## WHAT YOU HAVE TO DO
Take each line from the material below that includes the string "pixels" and copy it.

## DATASET RECORDS
◇ ◇ ◇ ◇ ◇ ◇ ◇

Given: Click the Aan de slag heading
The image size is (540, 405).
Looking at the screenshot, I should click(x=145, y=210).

◇ ◇ ◇ ◇ ◇ ◇ ◇

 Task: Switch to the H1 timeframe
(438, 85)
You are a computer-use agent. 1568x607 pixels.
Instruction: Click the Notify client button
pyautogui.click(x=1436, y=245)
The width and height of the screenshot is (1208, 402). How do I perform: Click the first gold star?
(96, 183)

◇ ◇ ◇ ◇ ◇ ◇ ◇

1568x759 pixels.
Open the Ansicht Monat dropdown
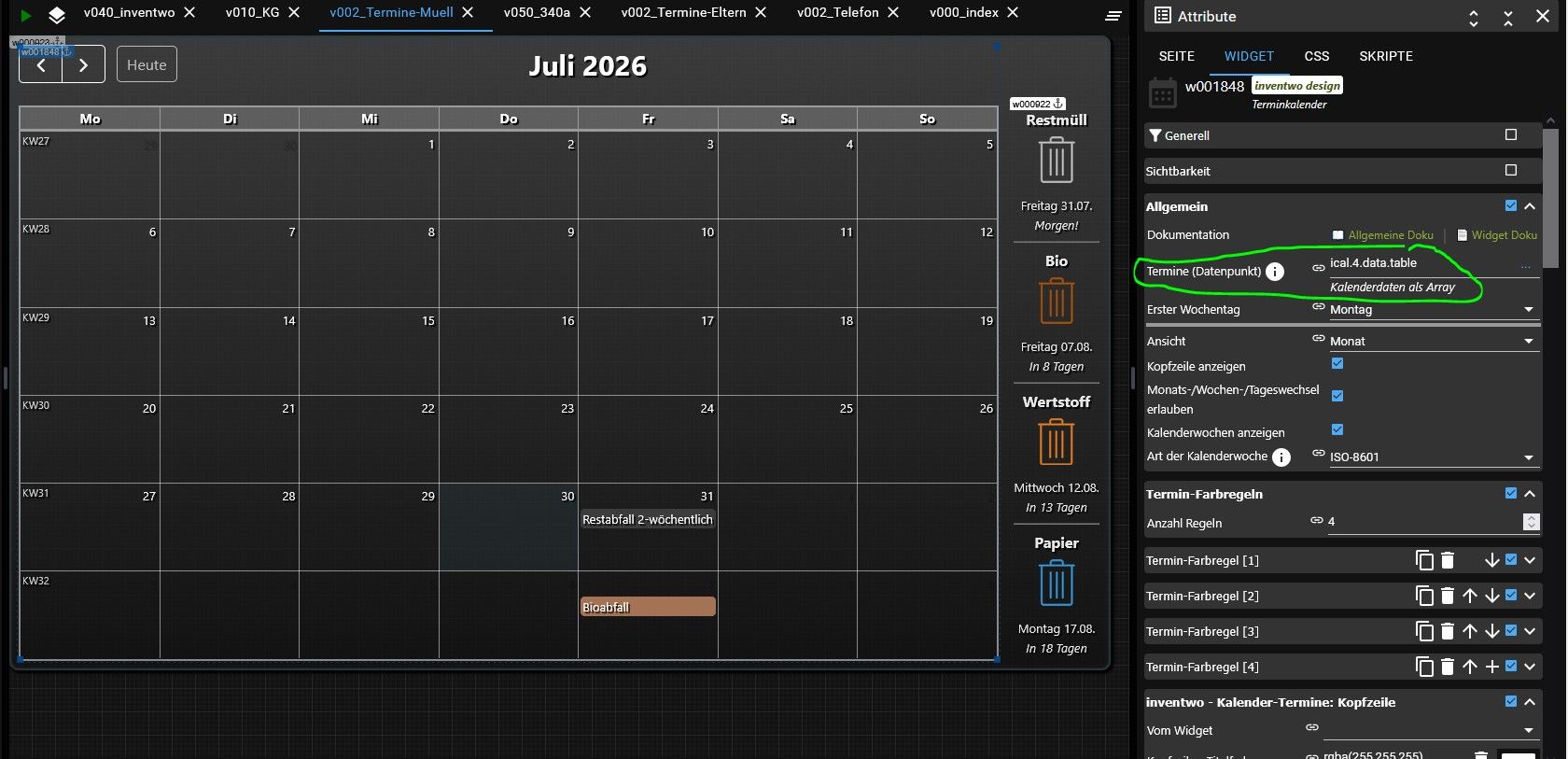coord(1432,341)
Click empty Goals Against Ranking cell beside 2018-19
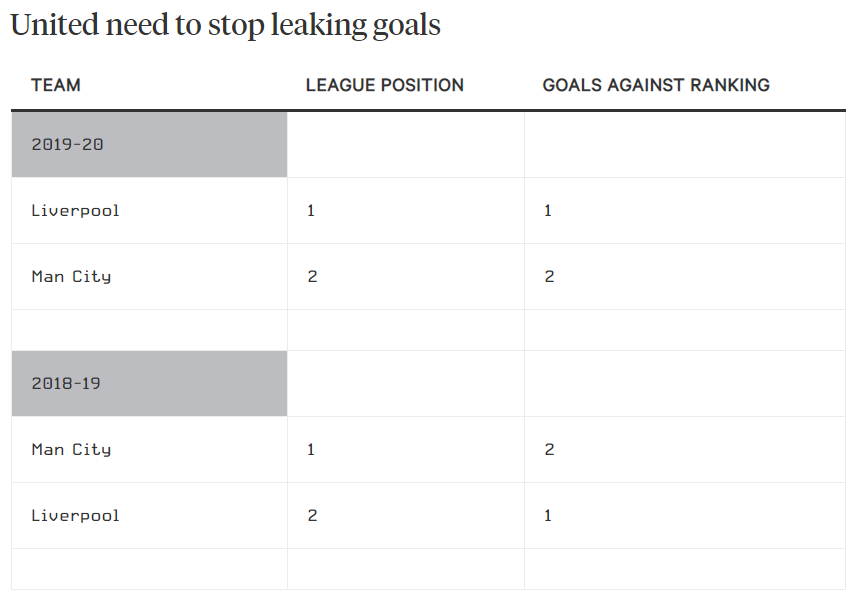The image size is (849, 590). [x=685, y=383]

◇ ◇ ◇ ◇ ◇ ◇ ◇

## RESULT BELOW
You are a computer-use agent. 1568x607 pixels.
1568x759 pixels.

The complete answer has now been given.